Barbara stopped at the top of James Street and looked down hill to the river. The afternoon was dark and the pavement wet. Thin fog drifted about the tall offices, lights shone in the windows, and she heard steamers' whistles. Down the street, a white plume of steam, streaking the dark-colored fog, marked the tunnel station, and Barbara glanced at a neighboring clock.

She could get a train in a few minutes, but she would be forced to wait at a station on the Cheshire side, and there was not another train for some time.
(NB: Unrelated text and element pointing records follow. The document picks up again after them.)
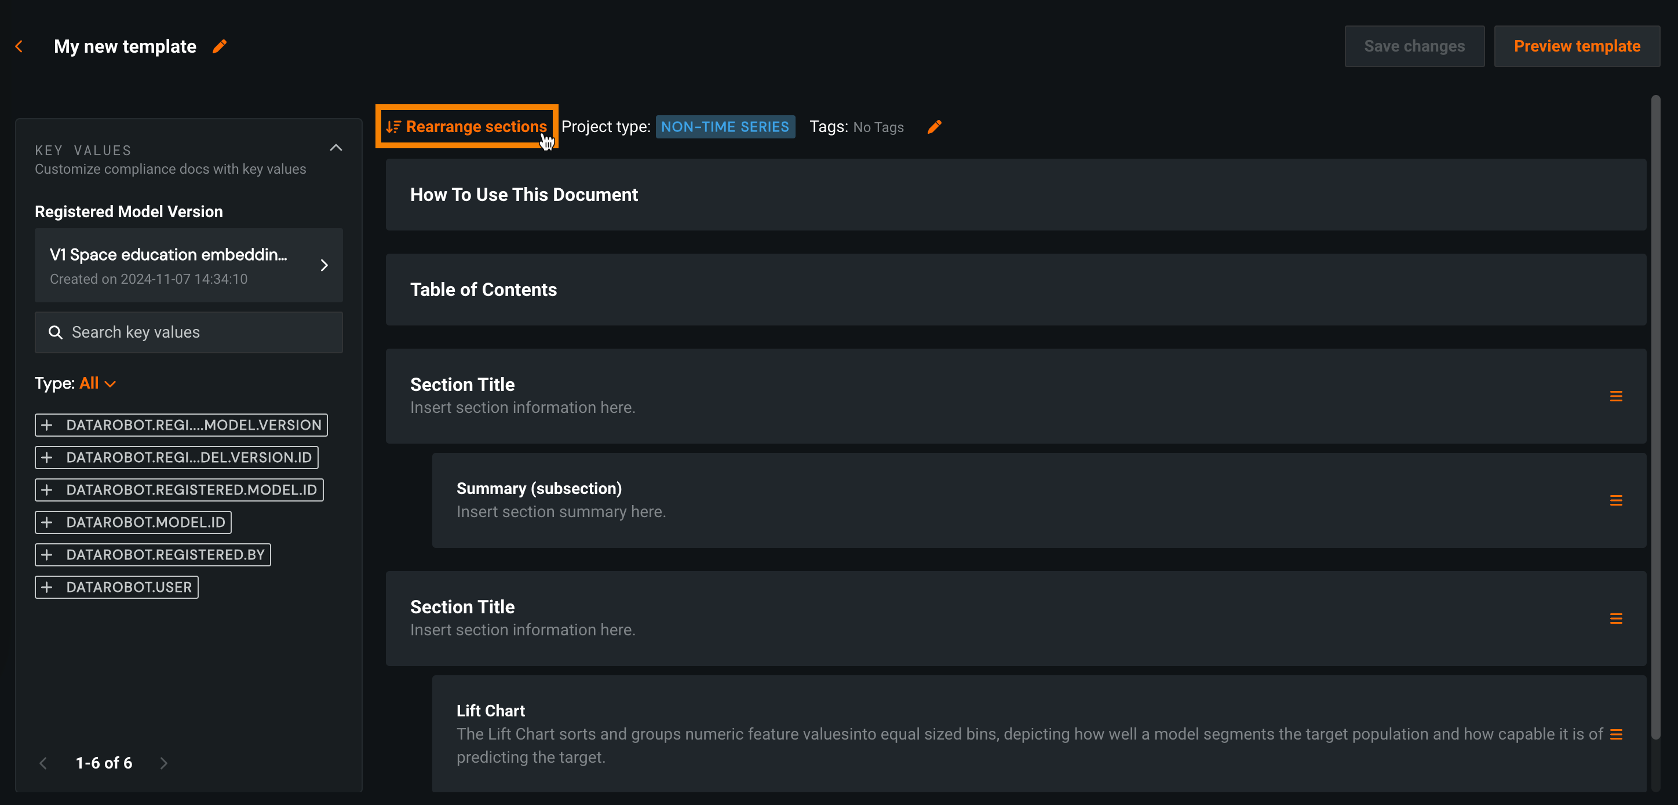This screenshot has width=1678, height=805.
Task: Go to next page of key values
Action: point(164,763)
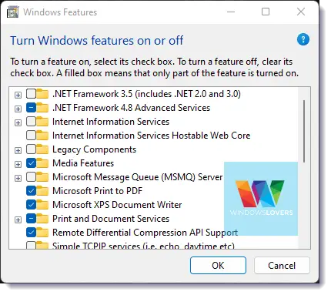The height and width of the screenshot is (295, 331).
Task: Click the folder icon next to Microsoft Print to PDF
Action: pos(42,191)
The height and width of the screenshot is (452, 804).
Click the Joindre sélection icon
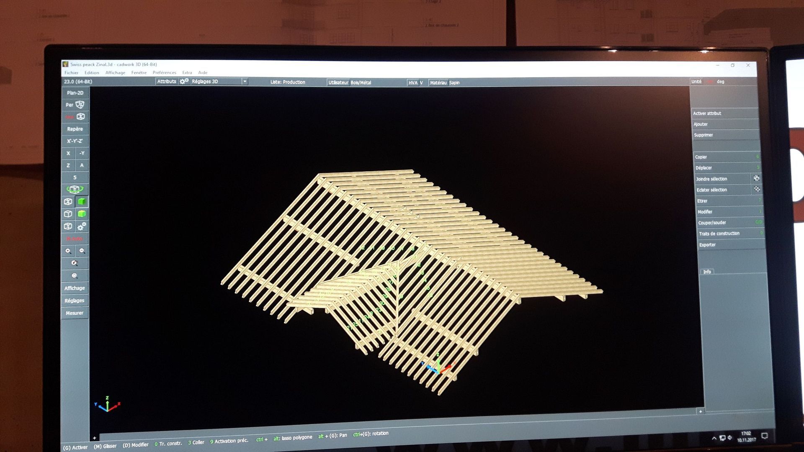(x=756, y=178)
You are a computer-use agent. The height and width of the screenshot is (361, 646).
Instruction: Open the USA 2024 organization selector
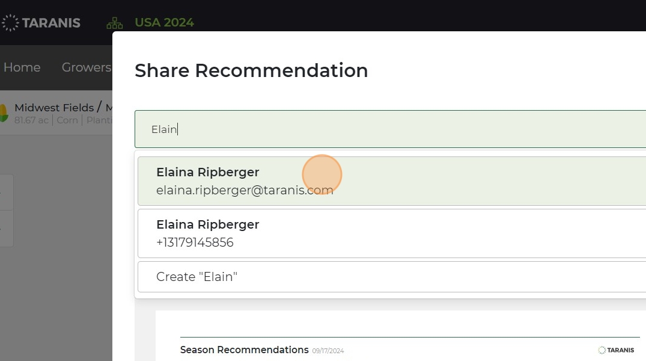pyautogui.click(x=164, y=23)
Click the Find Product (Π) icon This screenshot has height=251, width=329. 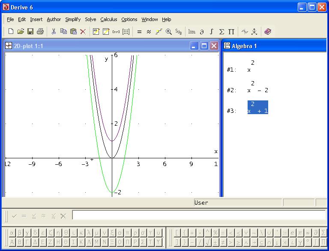click(x=231, y=31)
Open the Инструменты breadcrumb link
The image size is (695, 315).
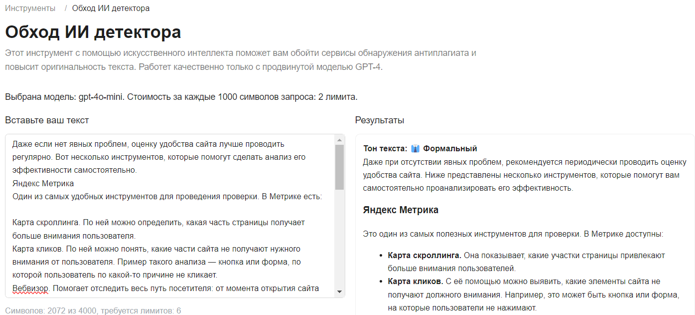pyautogui.click(x=30, y=8)
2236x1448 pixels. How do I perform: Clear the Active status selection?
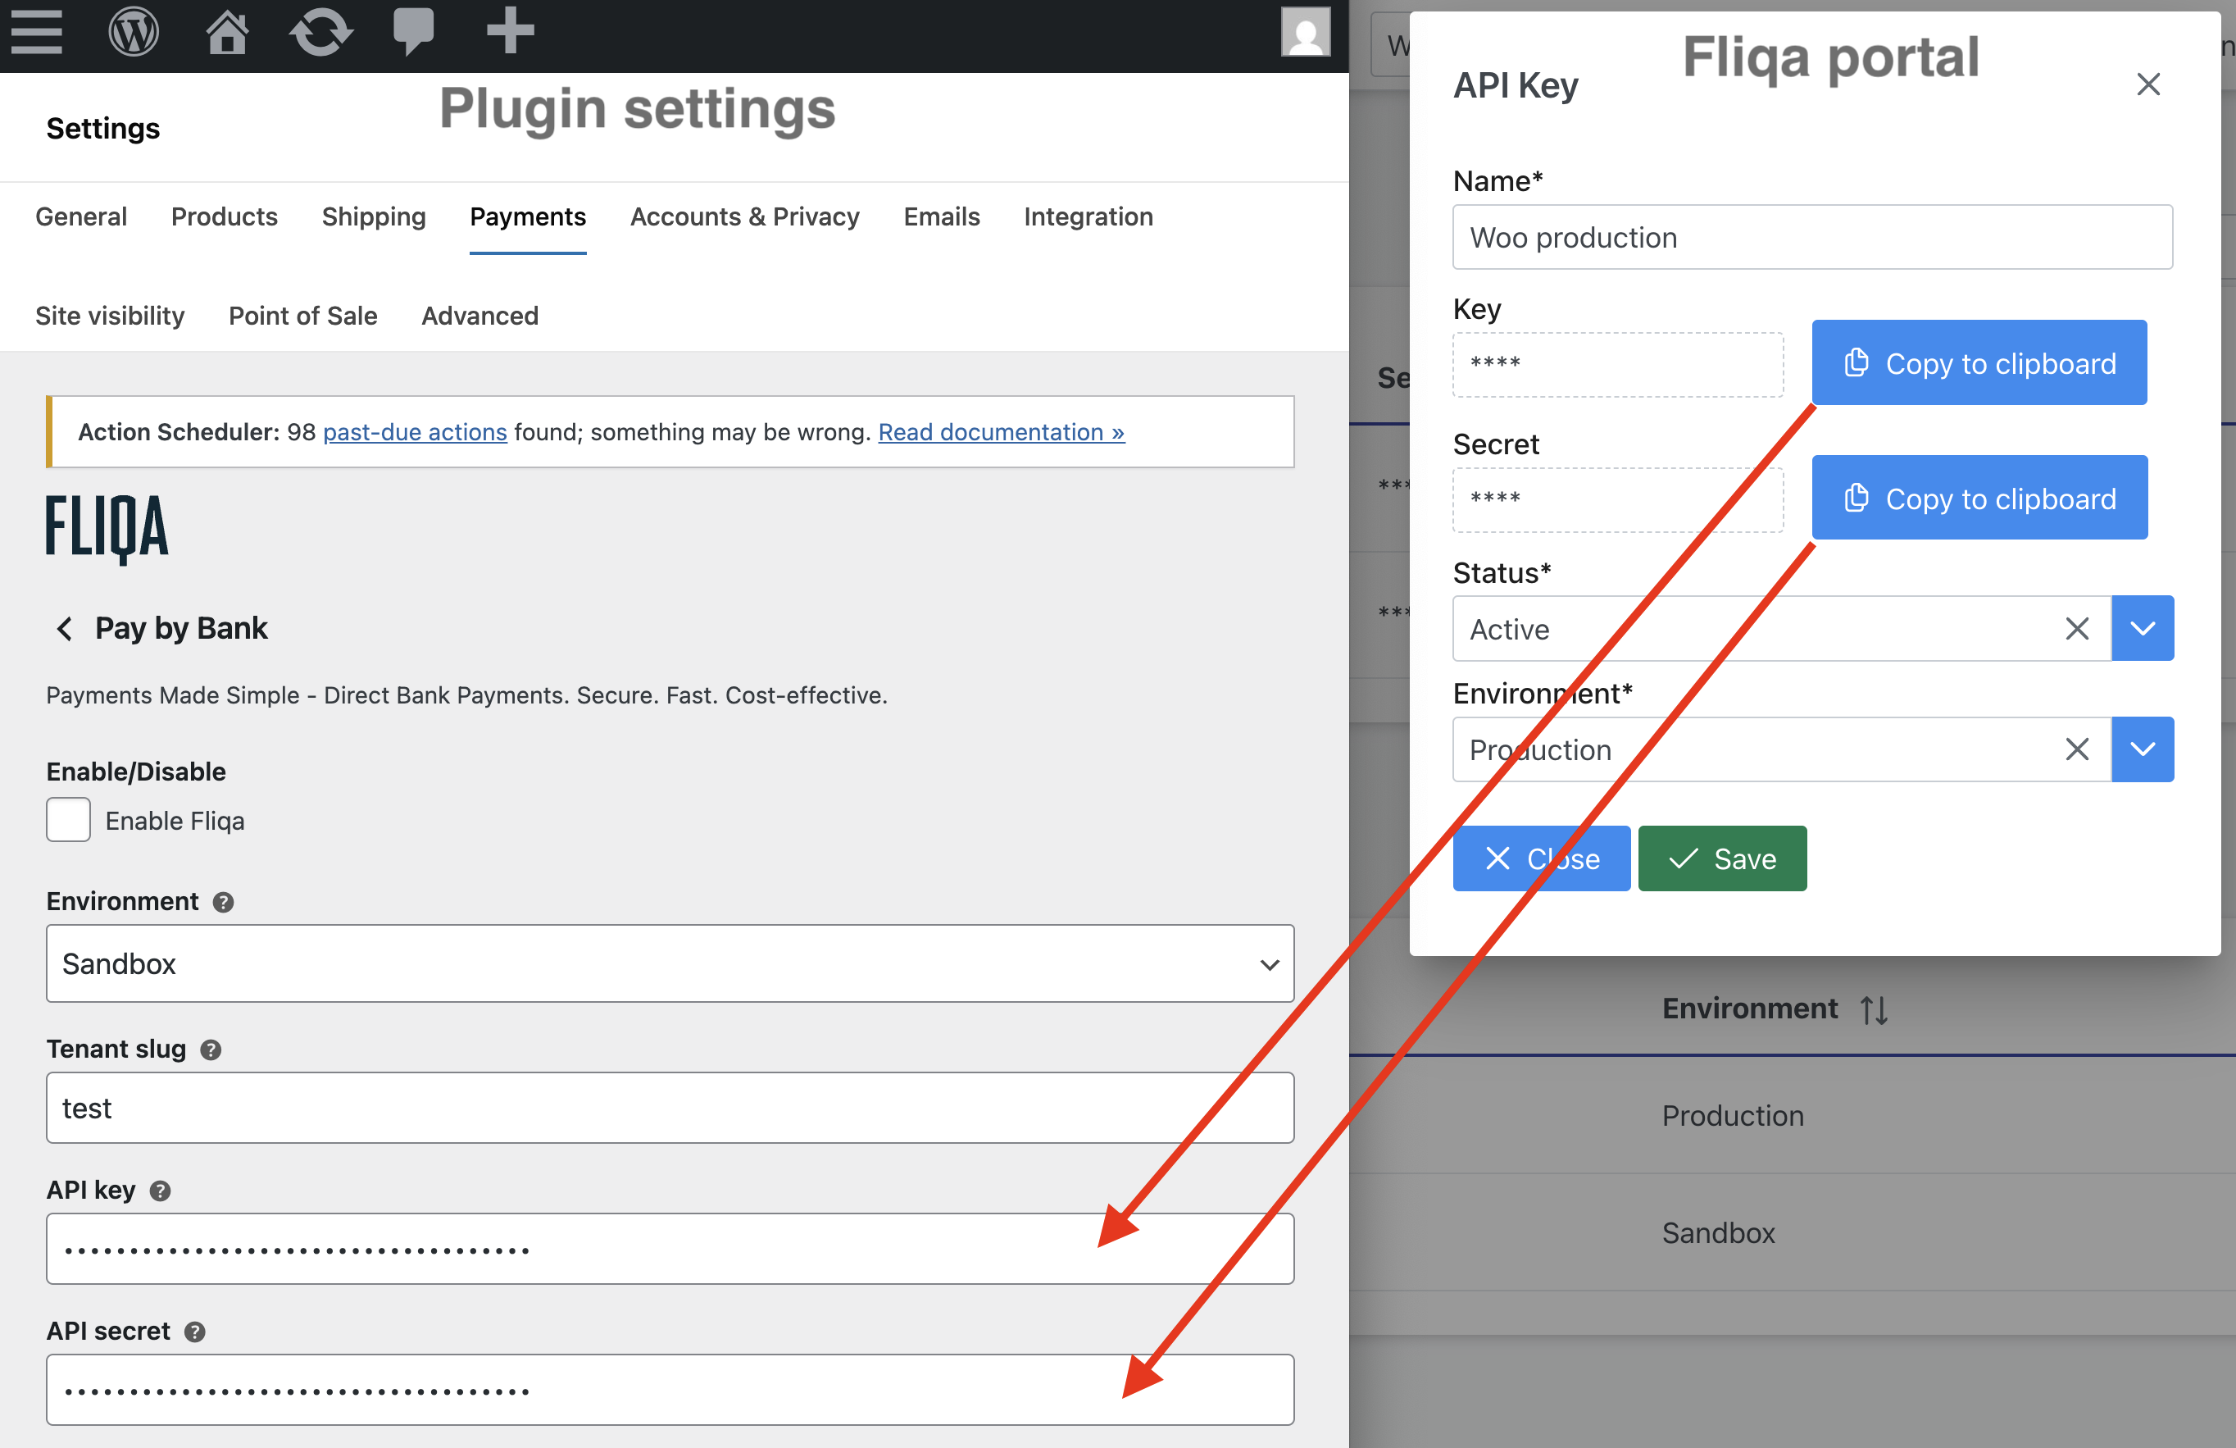2076,629
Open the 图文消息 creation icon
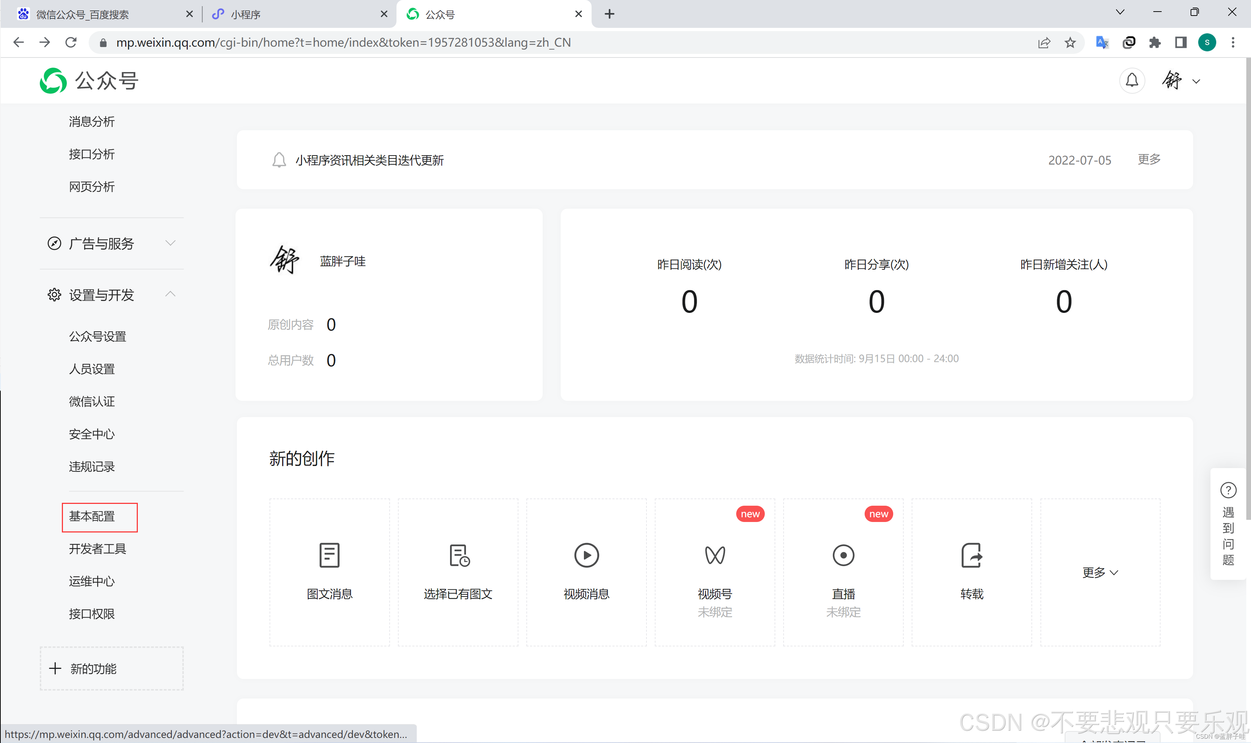The height and width of the screenshot is (743, 1251). click(x=329, y=555)
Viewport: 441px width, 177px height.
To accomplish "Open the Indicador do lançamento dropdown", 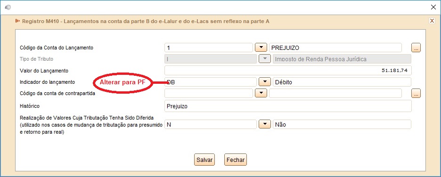I will [264, 82].
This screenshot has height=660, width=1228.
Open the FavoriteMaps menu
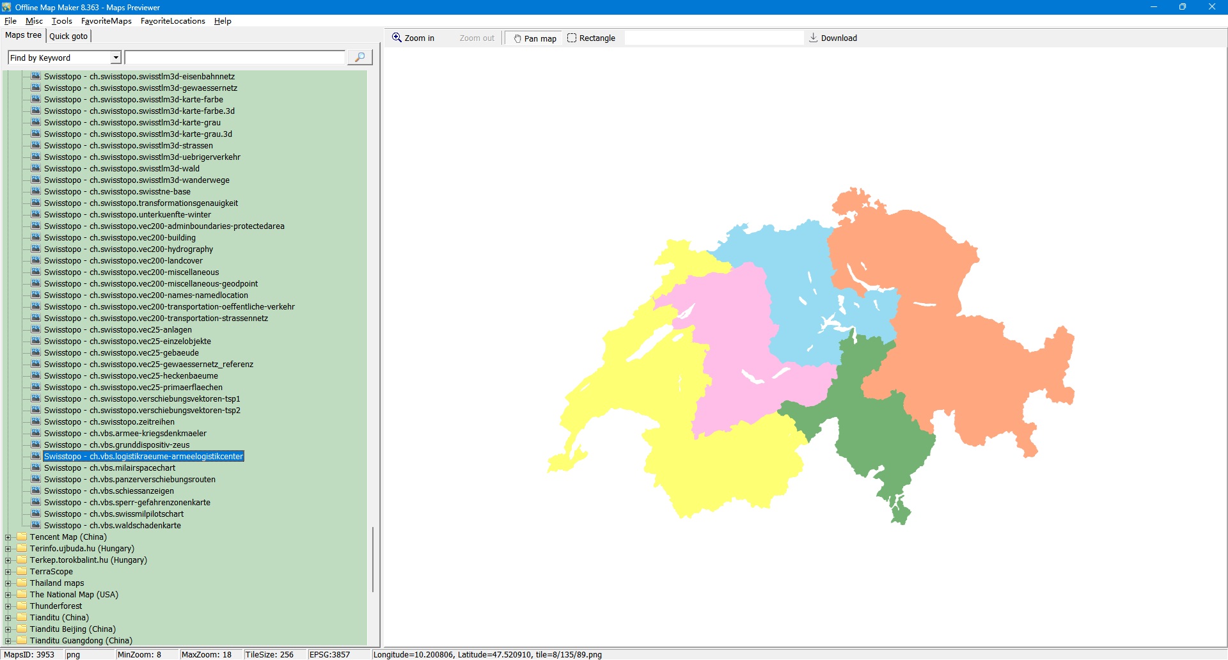click(x=106, y=21)

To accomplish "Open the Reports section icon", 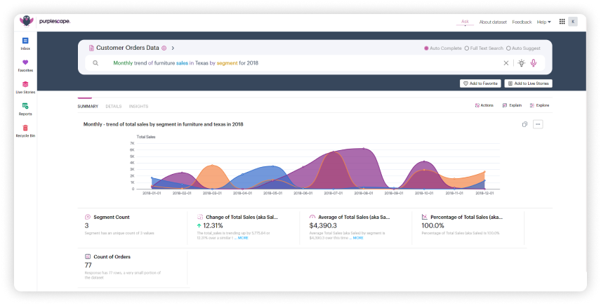I will [25, 107].
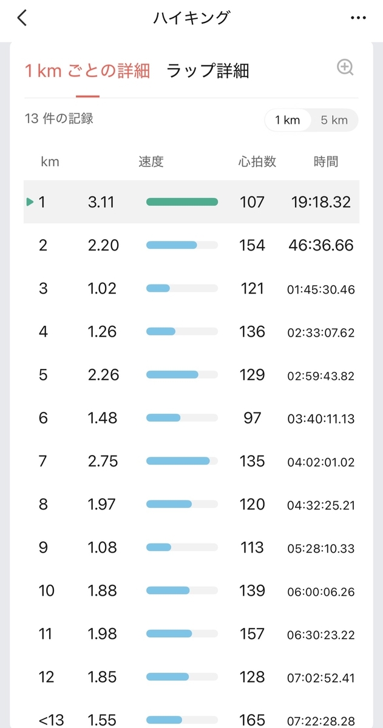Viewport: 383px width, 728px height.
Task: Select the km 3 record row
Action: tap(191, 288)
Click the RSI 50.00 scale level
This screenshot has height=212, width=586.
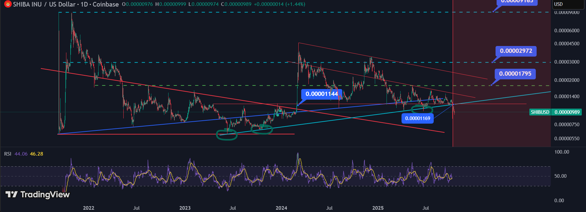point(561,176)
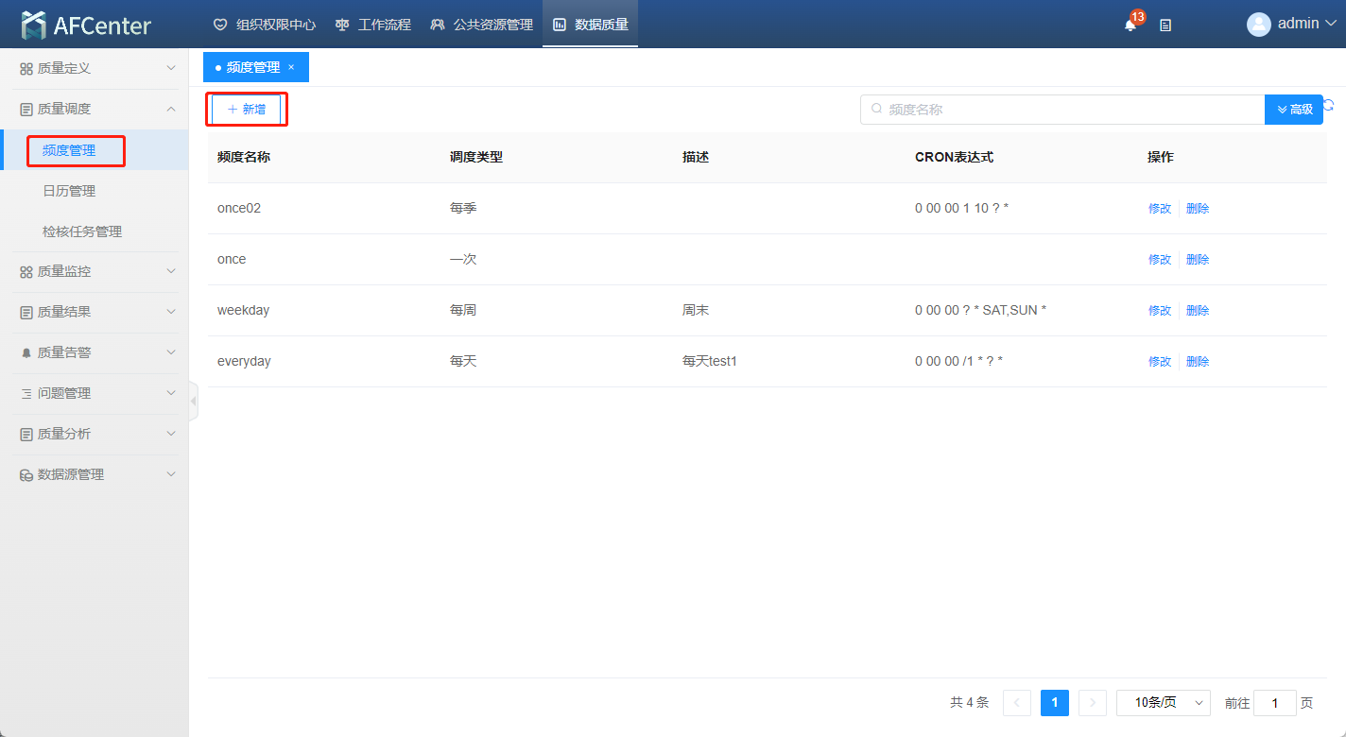Open the 工作流程 top menu
The height and width of the screenshot is (737, 1346).
(373, 25)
She had bought the things she needed and did not know what to do. One could pass half an hour at a café; but Mrs. Cartwright did not like her to go to a café; alone and Barbara frowned impatiently. Her mother was horribly conventional and Barbara missed the freedom she had enjoyed in Canada. In fact, it was very dull at home; Grace's correct serenity and cold disapproval made one savage; Mortimer's very proper friends were tiresome.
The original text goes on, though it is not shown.